Most tools spend the budget badly in one of two ways. The flat-trust tool presents every field with equal weight: a hundred values, no signal about which ones are solid and which are shaky. The user either trusts all of them (and gets burned by the few that are wrong) or checks all of them (and the tool has saved them nothing but typing). The flat-distrust tool flags everything as needing review — every field gets a warning icon, a “please verify” — which is the same as flagging nothing, because the user can’t tell the real risks from the noise. Both fail for the same reason: they don’t differentiate, and verification budget is only well spent when it’s differentiated.
Spending the budget well means concentrating the user’s attention where the risk actually is. A date in a standard position, in a clean machine-readable document, extracted with a clear citation — that should be presented as solid, requiring no review, because it is. A value pulled from a low-quality scan, or from a region of the document where the layout was ambiguous, or a field that required reconciling two conflicting mentions — that should be surfaced for review, prominently, with the specific reason it’s uncertain. The user’s attention goes to the five fields that might be wrong instead of being smeared evenly across the hundred that are mostly fine.

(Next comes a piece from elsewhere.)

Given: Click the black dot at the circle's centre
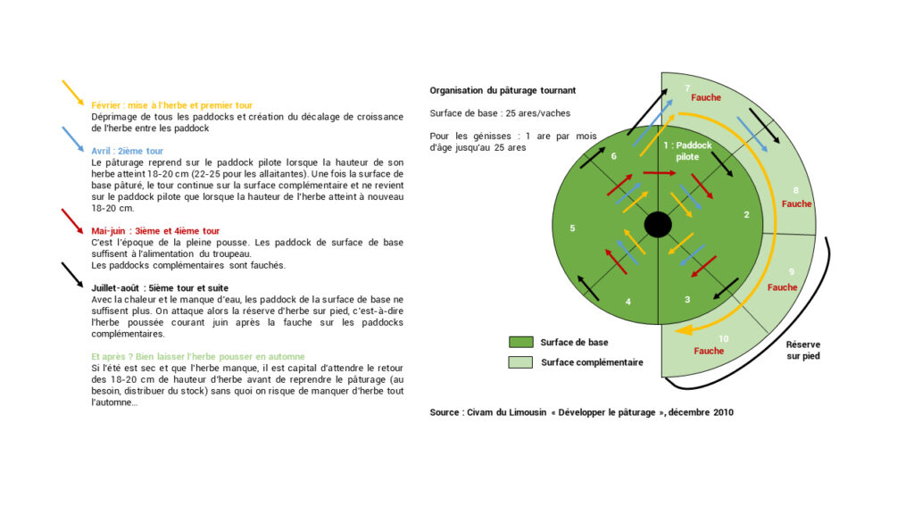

The reason this is hard is that it requires the tool to have a calibrated internal sense of its own risk — not a fabricated confidence number, but a real signal grounded in things it can actually observe: source quality, layout ambiguity, whether a value required inference, whether two parts of the document disagreed. These are inspectable, defensible reasons. “Review this field because it came from a low-resolution region and the surrounding text was garbled” is something a user can act on. “Review this field, confidence 0.6” is not.
The payoff is compounding trust. A tool that reliably tells the user where to look earns the right to be trusted everywhere else. Once a user learns that the unflagged fields are genuinely safe — because the few times something was risky, the tool said so, and was right — they stop re-checking the safe ones. That’s the entire value proposition of an extraction tool: not that it extracts, but that it lets the user stop verifying everything. You only get there by spending their verification budget as carefully as if it were your own.